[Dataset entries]
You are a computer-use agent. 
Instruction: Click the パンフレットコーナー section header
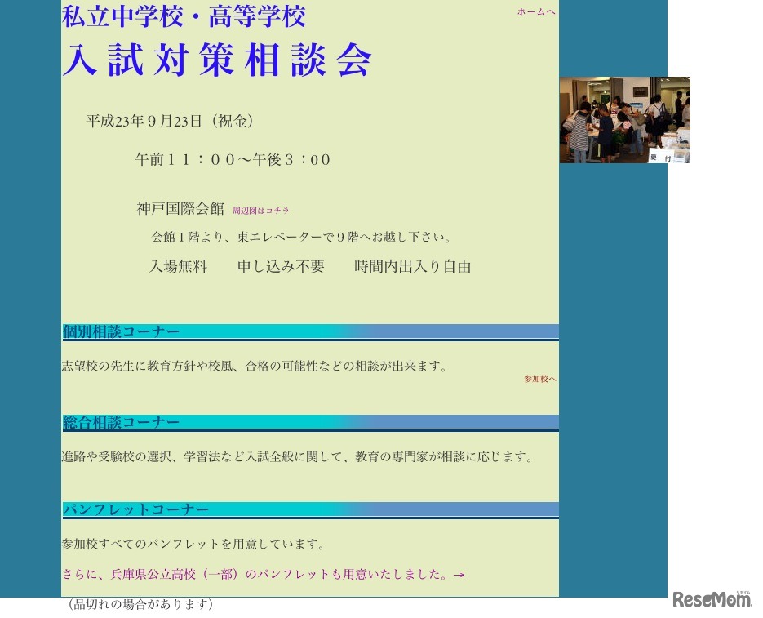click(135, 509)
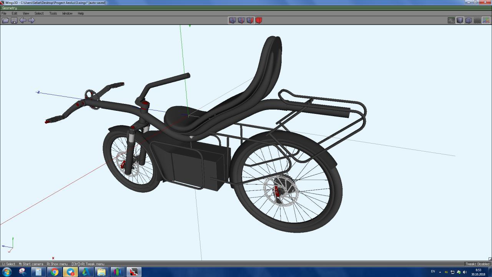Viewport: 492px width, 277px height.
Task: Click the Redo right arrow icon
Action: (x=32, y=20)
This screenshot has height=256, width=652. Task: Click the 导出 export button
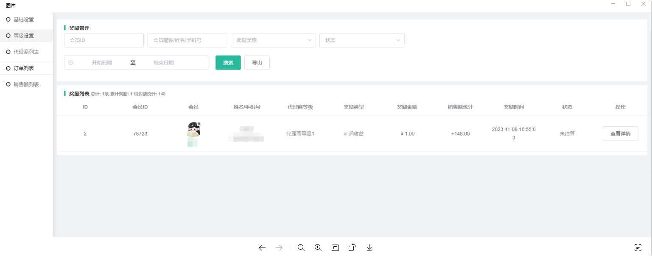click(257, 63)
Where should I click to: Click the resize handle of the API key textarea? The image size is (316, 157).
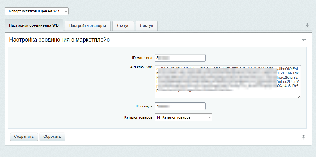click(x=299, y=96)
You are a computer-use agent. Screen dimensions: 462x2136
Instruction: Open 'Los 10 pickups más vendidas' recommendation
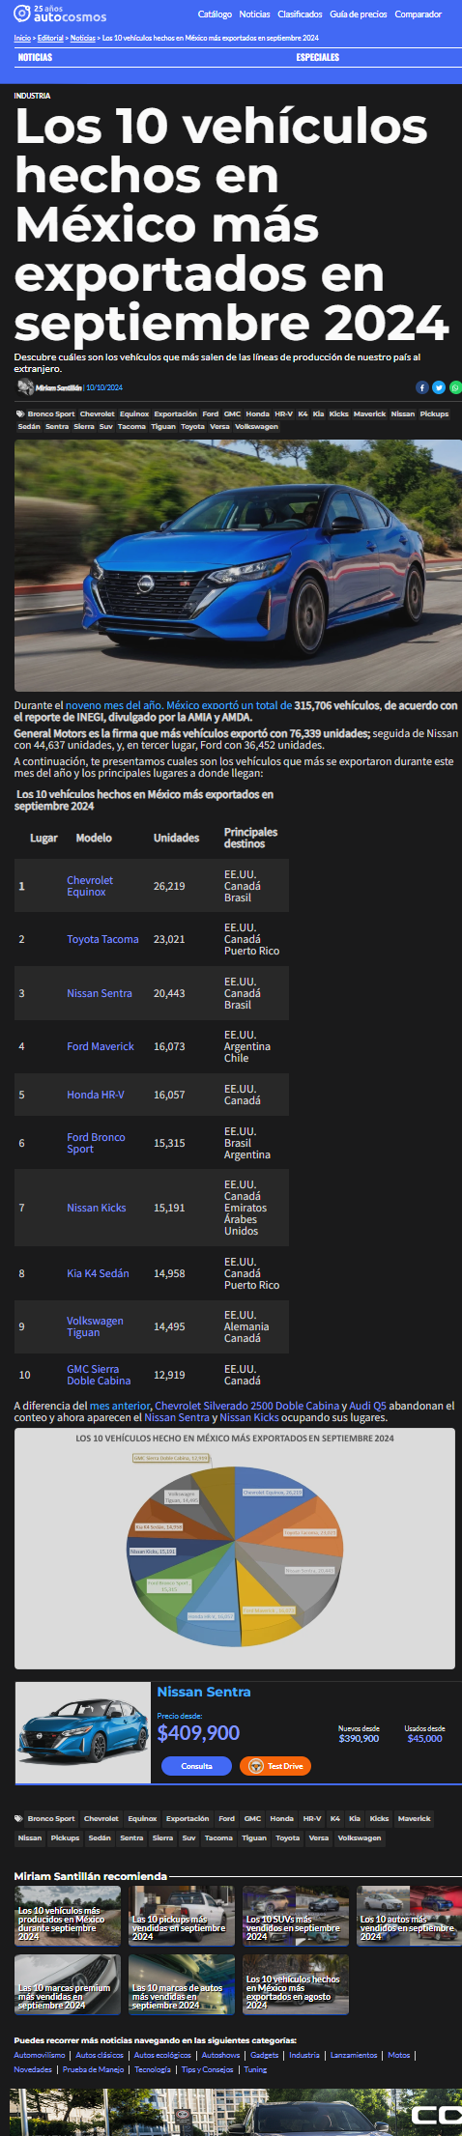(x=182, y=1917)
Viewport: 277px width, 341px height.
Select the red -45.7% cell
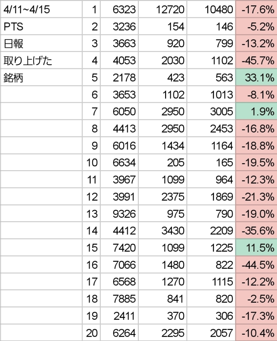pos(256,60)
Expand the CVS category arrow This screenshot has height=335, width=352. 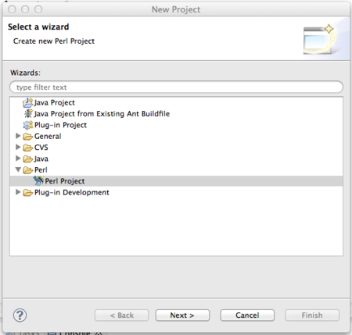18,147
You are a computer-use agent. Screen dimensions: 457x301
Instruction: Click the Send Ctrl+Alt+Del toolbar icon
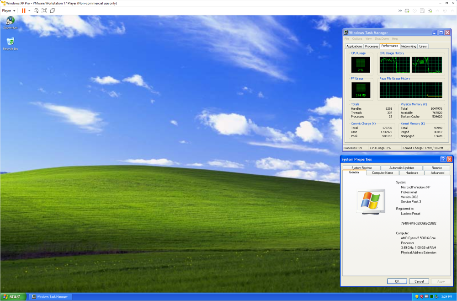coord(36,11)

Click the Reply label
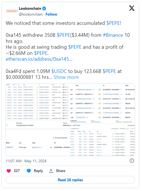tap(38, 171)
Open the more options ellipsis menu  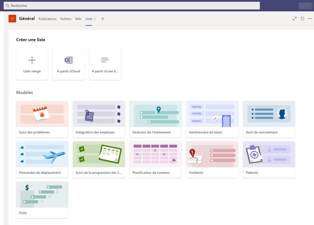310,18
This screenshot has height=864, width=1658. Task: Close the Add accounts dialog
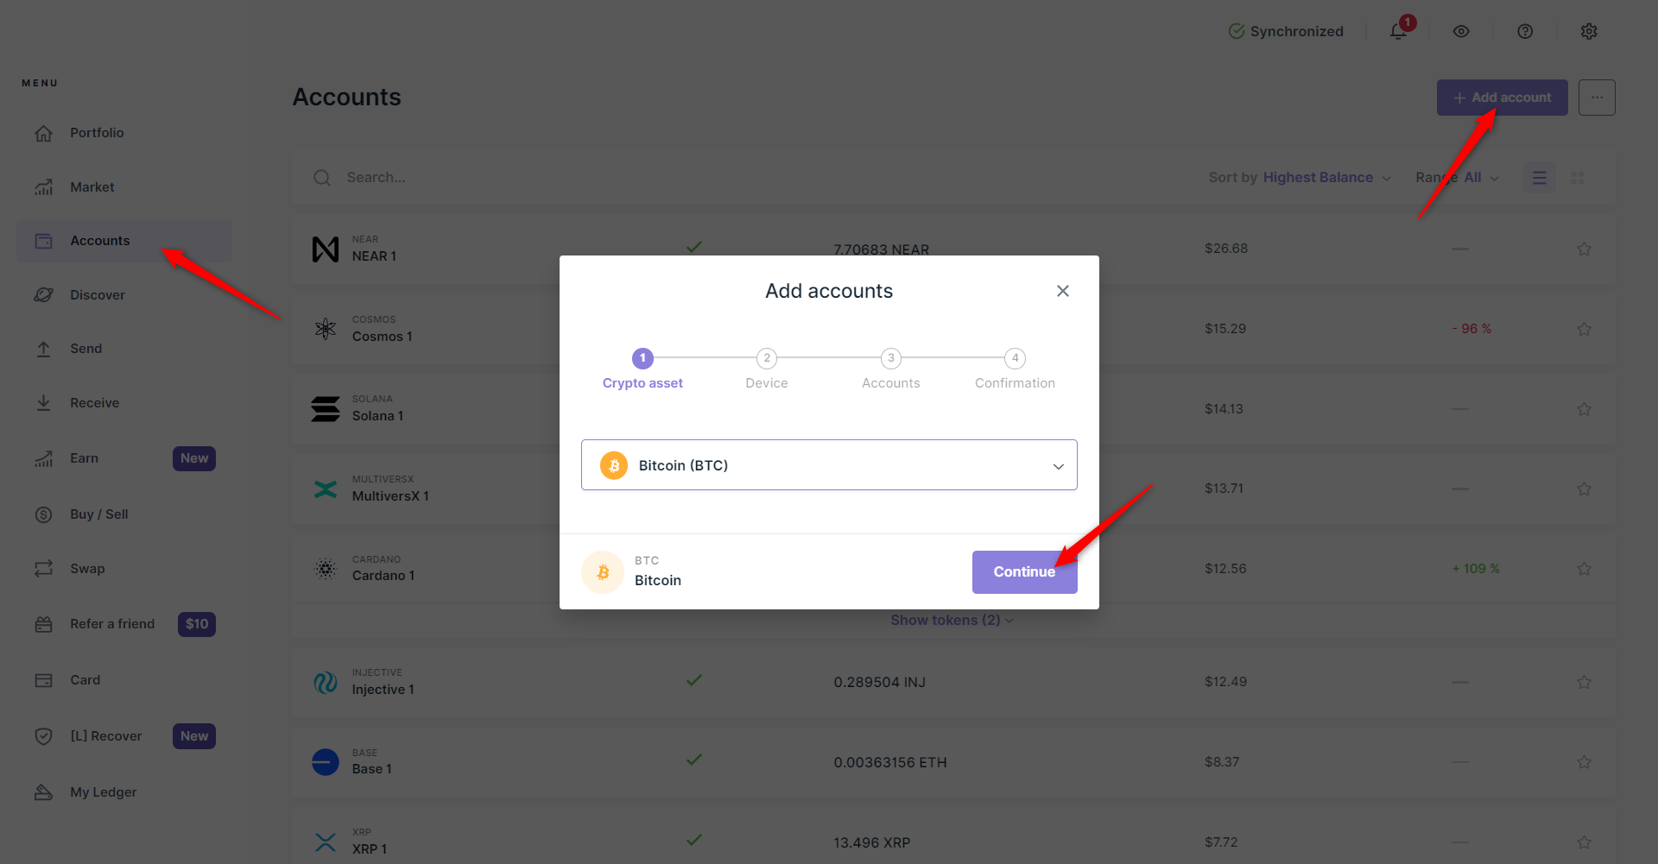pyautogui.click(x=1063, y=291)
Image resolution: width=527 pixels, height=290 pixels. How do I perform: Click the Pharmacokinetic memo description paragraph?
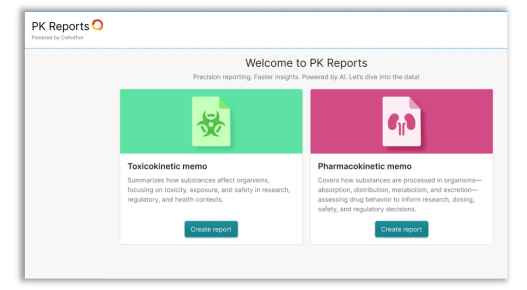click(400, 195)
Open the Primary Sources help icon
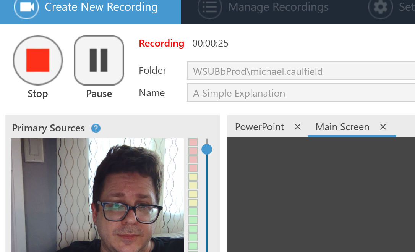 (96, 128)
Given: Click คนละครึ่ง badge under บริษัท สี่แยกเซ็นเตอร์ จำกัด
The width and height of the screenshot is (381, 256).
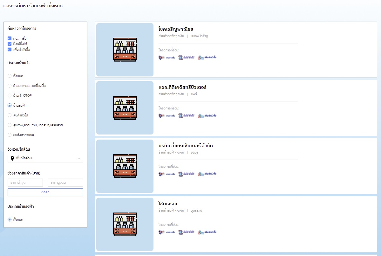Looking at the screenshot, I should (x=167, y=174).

## EXERCISE
Tally the lines of the records that hold the word "computer" and output only the total.

## EXERCISE OUTPUT
3